# Saturday trip to Spur 9/14



## Waste-N-Away (May 20, 2009)

left the dock around 4:30 headed towards the 131 watched a good light show while my friend and dad slept, lots and lots of flying fish on the way out, made it to the 131 about 6:30 didnt see any life and it wasnt light enough to really tell the water color yet so i threw the high speed hoo gear in and kept on south towards the spur, nothing on the way down and the spur was quiet as well, headed back north b/c we had a Bama fan on the boat that wanted to catch the second half.....water was lake flat
. about 3 miles north of the spur i saw some birds working some patches of weeds and spotted a school of Chickens busting the water, found some tuna busting the water but they sounded and never saw them again.

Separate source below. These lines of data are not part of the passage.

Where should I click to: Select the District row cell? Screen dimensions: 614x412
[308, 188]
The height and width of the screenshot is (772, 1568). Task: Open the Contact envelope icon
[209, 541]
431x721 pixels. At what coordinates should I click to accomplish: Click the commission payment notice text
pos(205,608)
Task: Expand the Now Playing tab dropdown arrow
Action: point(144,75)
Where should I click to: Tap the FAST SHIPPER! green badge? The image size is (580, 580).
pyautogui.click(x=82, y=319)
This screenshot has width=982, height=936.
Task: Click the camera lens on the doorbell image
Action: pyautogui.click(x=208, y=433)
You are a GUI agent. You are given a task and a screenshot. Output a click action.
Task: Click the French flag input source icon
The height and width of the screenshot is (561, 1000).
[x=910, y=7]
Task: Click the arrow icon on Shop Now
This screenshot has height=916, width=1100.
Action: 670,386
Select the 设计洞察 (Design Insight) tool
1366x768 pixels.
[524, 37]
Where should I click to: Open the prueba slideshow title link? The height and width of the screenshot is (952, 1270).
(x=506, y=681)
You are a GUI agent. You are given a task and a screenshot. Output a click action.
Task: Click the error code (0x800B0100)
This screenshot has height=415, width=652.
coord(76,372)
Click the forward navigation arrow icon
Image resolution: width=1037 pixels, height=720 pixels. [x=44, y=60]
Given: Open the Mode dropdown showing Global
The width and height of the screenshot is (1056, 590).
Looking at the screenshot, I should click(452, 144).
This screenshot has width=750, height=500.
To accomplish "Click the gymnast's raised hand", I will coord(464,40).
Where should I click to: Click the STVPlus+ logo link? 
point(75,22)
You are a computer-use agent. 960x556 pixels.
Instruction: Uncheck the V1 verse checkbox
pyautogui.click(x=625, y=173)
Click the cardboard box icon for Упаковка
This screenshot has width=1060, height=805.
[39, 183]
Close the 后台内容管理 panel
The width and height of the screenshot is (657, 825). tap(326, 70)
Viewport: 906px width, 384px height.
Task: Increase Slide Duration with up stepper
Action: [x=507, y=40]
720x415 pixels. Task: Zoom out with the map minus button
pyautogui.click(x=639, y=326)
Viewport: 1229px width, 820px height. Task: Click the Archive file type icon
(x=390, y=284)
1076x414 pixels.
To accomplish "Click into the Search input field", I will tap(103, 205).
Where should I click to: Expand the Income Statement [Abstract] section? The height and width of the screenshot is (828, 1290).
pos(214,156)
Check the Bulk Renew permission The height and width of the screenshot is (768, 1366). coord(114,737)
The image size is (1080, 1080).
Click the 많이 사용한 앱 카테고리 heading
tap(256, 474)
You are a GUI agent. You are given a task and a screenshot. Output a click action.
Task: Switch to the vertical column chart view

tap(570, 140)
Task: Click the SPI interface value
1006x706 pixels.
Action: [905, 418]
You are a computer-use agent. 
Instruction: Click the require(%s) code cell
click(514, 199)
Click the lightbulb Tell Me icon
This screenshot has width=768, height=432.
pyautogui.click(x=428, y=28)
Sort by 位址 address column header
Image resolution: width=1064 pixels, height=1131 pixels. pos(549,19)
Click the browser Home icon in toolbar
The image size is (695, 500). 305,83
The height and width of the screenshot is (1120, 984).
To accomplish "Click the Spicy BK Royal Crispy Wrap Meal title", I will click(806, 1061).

found some good patches of weeds and pulled out the light tackle tipped with squid to get some grouper baits, played with some chicken dolphin and left them in the water till mommy and daddy showed up. 

floated some small pin fish out in the bait and and hooked up on a 15ish cow, they are so fun to site fish for!!! got three off that patch then another two on a wed patch about 14 miles south of the 131. 1 UFO knock down is all we had tro;;ing and my damn bottom machine quit onthe way out and never came back up so grouper fishing was out...

good day though


----------



## PJIII (Oct 29, 2011)

Looks nice out there!! Good catch!!


----------



## Yellowrivermudder (Dec 22, 2012)

Nice haul duder! I'm itching for some big fish action!! Tight lines!!! YRM


----------



## Chris V (Oct 18, 2007)

Nice 'phins


----------



## Captain Mickey O'Reilly (Dec 18, 2008)

Great job! Fun day of fishing to be sure!


----------